Barrow put his hand on Black’s chest and pushed. Black screamed. “Listen to me. Was there anyone with her?” Black shook his head, trying to catch his breath. “No, no, it was just her in the truck. I tried to pull her over, but she rammed the truck into me.” Barrow pushed again, harder, and Black started to cry. The door swung open, a nurse carrying a tray behind it. Barrow flashed his ID again, said, “Not now,” and the door closed again.

“You screwed up somehow,” Barrow said. “I don’t know what you did, but I know you screwed up. Finding that truck was the best chance we had of finding this girl. For Christ’s sake, she’s eighteen years old and you couldn’t bring her in without almost getting killed?”

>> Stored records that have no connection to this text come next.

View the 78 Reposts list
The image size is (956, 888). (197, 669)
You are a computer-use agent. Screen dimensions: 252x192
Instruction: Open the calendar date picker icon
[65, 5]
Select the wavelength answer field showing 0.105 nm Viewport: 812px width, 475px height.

Black had nothing to say. Barrow spent a few minutes with the police investigating the accident. They had no idea who was in the truck. In the cab, they found a rifle, some leftover junk food, and some clothes. A tow truck pulled both vehicles out of the ditch. Patrols up and down the road turned up nothing. The driver of the truck had vanished into thin air, or into the storm. One of the troopers, a tall black-haired sergeant, asked Barrow what his interest was in the case. The appearance of a federal ID card into a traffic accident, along with a missing driver, stirred up plenty of interest in the local force.